Dans une récente interview accordée à Times Radio, le député conservateur Nick Fletcher a déclaré penser que les pronoms étaient un « problème » et qu’ils devraient être complètement éradiqués des écoles afin de protéger les enfants. La discussion est née dans le contexte de l’affaire Joshua Sutcliffe, un professeur de mathématiques qui a été interdit d’enseigner par la Teaching Regulation Agency (TRA) à la suite de plusieurs allégations de faute professionnelle, notamment le fait d’avoir mégenré un élève transgenre.

Fletcher a exprimé l’avis que la secrétaire à l’Éducation Gillian Keegan devrait intervenir dans cette affaire, ajoutant : « Je pense que nous devrions retirer les pronoms de toutes les écoles. Enseigner aux enfants à l’école des idéologies non fondées sur des faits n’est pas ce que nous devrions faire, et les pronoms font partie du problème. »

Au cours de l’entretien, l’animatrice de Times Radio Aasmah Mir a demandé s’il serait possible d’autoriser les pronoms tout en ne sanctionnant pas les personnes en cas de mégenrage. Fletcher a toutefois affirmé qu’une telle approche obligerait les gens à « mentir » et créerait de la confusion, soulignant : « Je ne pense pas que nous devrions garder les pronoms là-dedans. Nous ne devrions pas faire cela, ce n’est pas correct. »

Fletcher a en outre plaidé pour que les élèves ne soient désignés qu’en fonction du sexe indiqué sur leur acte de naissance, soulignant l’importance de prendre en compte le sexe assigné à la naissance. Il a ajouté : « Quand les gens atteignent 18 ans, s’ils veulent prendre cette décision [d’utiliser des pronoms d’affirmation de genre], cela leur appartient entièrement. »
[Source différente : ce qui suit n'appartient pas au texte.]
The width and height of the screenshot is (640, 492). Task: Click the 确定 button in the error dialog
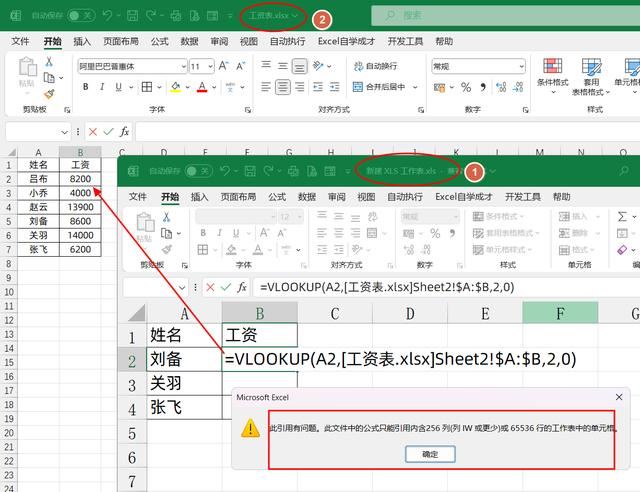[431, 453]
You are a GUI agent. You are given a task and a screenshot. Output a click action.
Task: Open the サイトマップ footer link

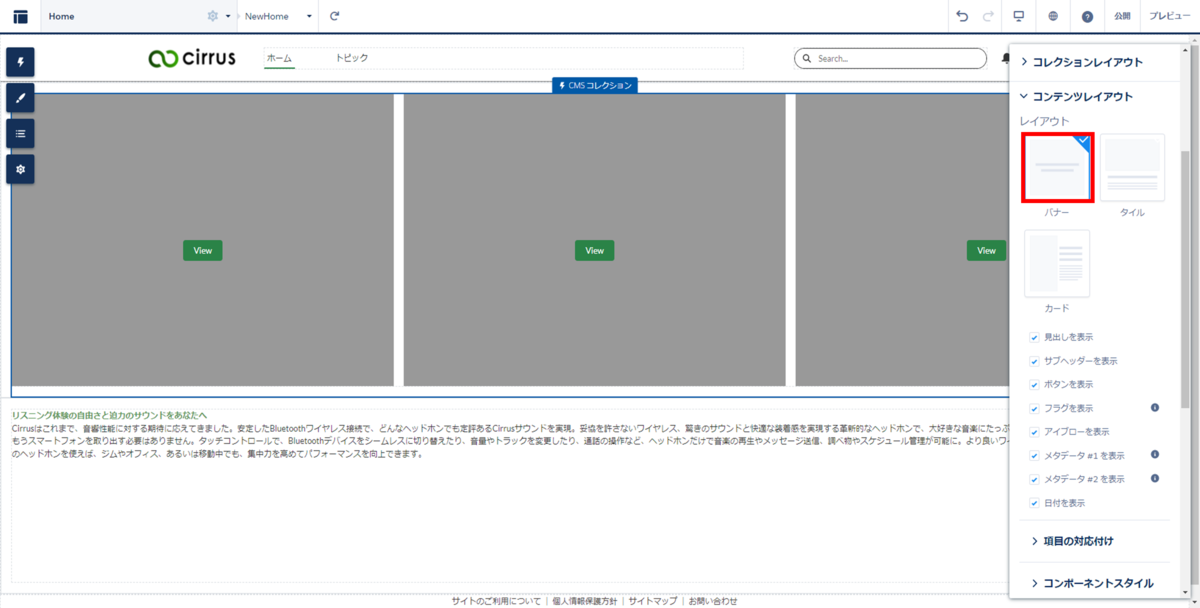pos(651,600)
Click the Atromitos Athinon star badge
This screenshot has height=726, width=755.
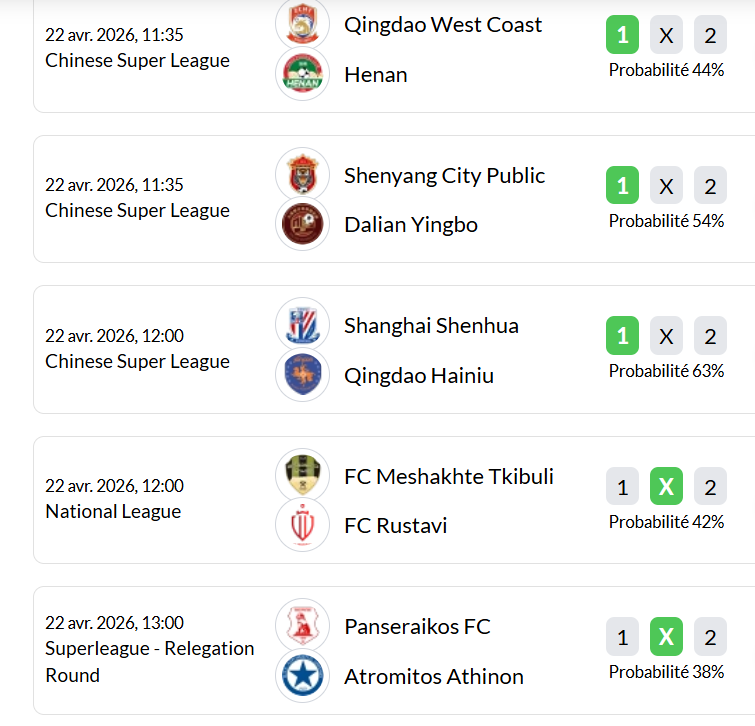[x=302, y=676]
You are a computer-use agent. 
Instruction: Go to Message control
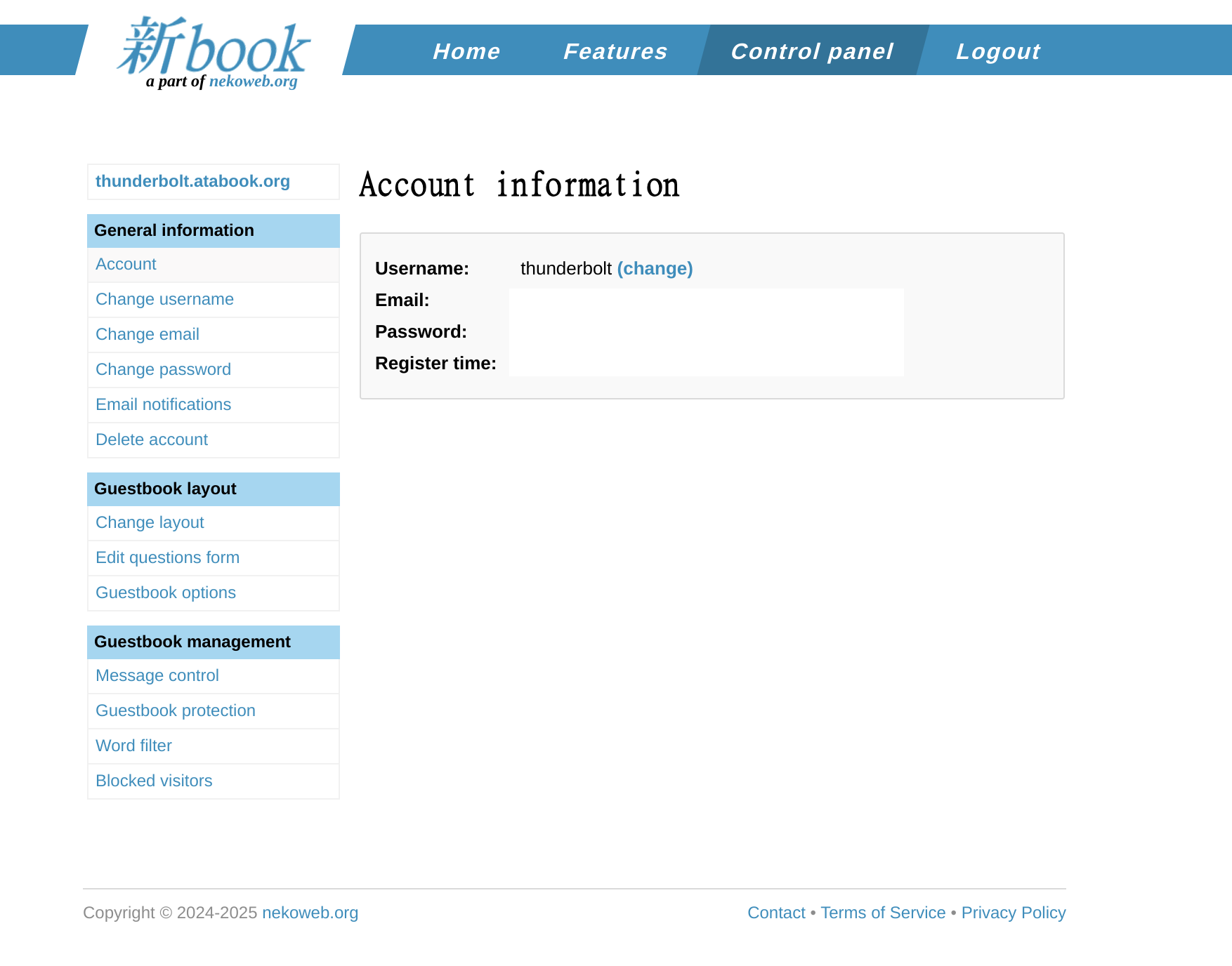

Député depuis 2019, Fletcher soutient que ses positions s’enracinent dans la volonté de protéger les enfants, de maintenir des espaces non mixtes et de préserver l’intégrité du sport, s’alignant ainsi sur les convictions des militant·e·s anti-trans et gender-critical.

L’affaire visant l’enseignant chrétien Joshua Sutcliffe est examinée par la TRA depuis janvier. Il a fait l’objet d’allégations de mégenrage à l’encontre d’un élève transgenre, qu’il a reconnues, invoquant des convictions religieuses incompatibles avec l’usage des pronoms préférés de l’enfant. En outre, Sutcliffe a été accusé d’avoir exprimé sa désapprobation du mariage entre personnes de même sexe.

À l’issue d’une enquête approfondie, la TRA a confirmé l’ensemble des plaintes déposées contre Sutcliffe, jugeant qu’il était « plus probable que non » qu’il ait publiquement mégenré l’élève, qu’il n’ait pas fait preuve de « dignité et de respect » à son égard et qu’il ait négligé son bien-être. Par conséquent, il a été interdit d’enseigner, dans l’attente de la décision prise par le directeur général de la TRA, Alan Meyrick, au nom de la secrétaire à l’Éducation.

Sutcliffe a exprimé son intention de faire appel de l’issue de l’affaire, soulignant le débat toujours en cours autour de l’équilibre entre croyances religieuses, droits des personnes transgenres et responsabilité des éducateurs dans la création d’environnements d’apprentissage inclusifs.